\begin{equation} f(x) \approx f(x_{t-1}) + (x-x_{t-1}) f’(x_{t-1}) + \frac{(x-x_{t-1})^{2}}{2} f’’(x_{t-1}) \end{equation}
Taking a derivative with respect to this, we obtain:
\begin{equation} f’(x_{t-1}) + (x-x_{t-1}) f’’(x_{t-1}) \end{equation}
Solving the update equation for zero, we obtain that:
\begin{equation} x = x_{t-1} - \frac{f’(x_{t-1})}{f’’(x_{t-1})} \end{equation}
This converges quadratically!! to solve for minima/maxima.
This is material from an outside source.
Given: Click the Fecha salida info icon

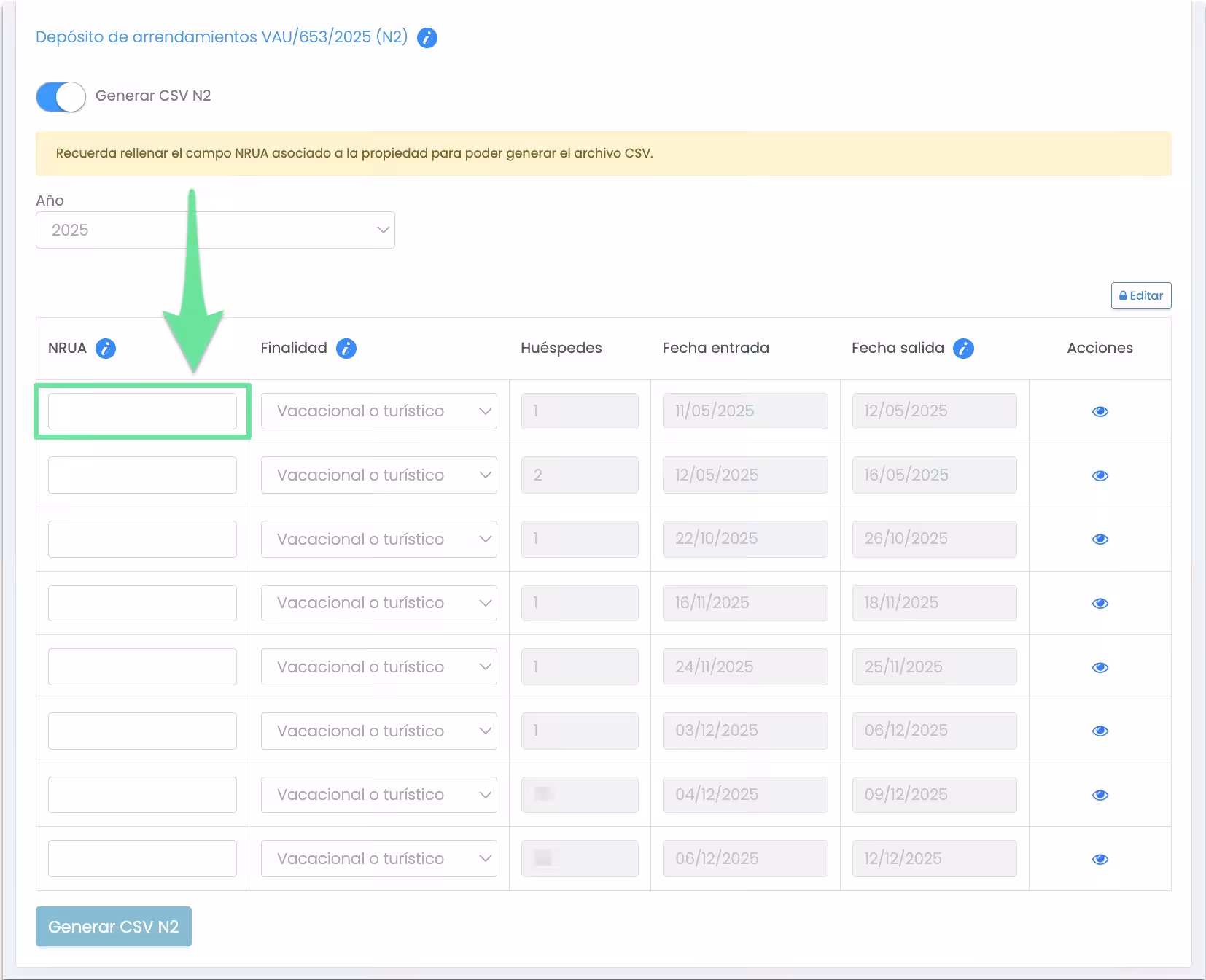Looking at the screenshot, I should 963,349.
For solving minima/maxima for gardients:
\begin{equation} x_{t} = x_{t-1} - \qty(\bold{H}_{g})^{-1}\nabla J \end{equation}
for Hessian \(H\) and gradient \(g\).
For finding ZEROS instead of minima:
\begin{equation} x = x_{t-1} - \frac{f(x_{t-1})}{f’(x_{t-1})} \end{equation}
graphical intuition
We want to drop down a tangent line from the standing point until we hit \(0\), and then go to that point on the function and draw a tangent line again.
Namely, we write:
\begin{equation} f’\qty(x^{(j)}) = \frac{f\qty(\qty(x^{(j)}))}{\delta} \end{equation}
for small \(\delta\), Meaning, \(\delta = \frac{f\qty(x^{(j)})}{f’\qty(x^{(j)})}\), which is the gap between each step. Then we update just by this ratio \(x = x - \delta\)
Failure Case
If the function is near an inflection point (i.e. with bad quadratic approximation), you may converge at a point which doesn’t satisfy SONC (i.e. you will get an inflection but not a minima).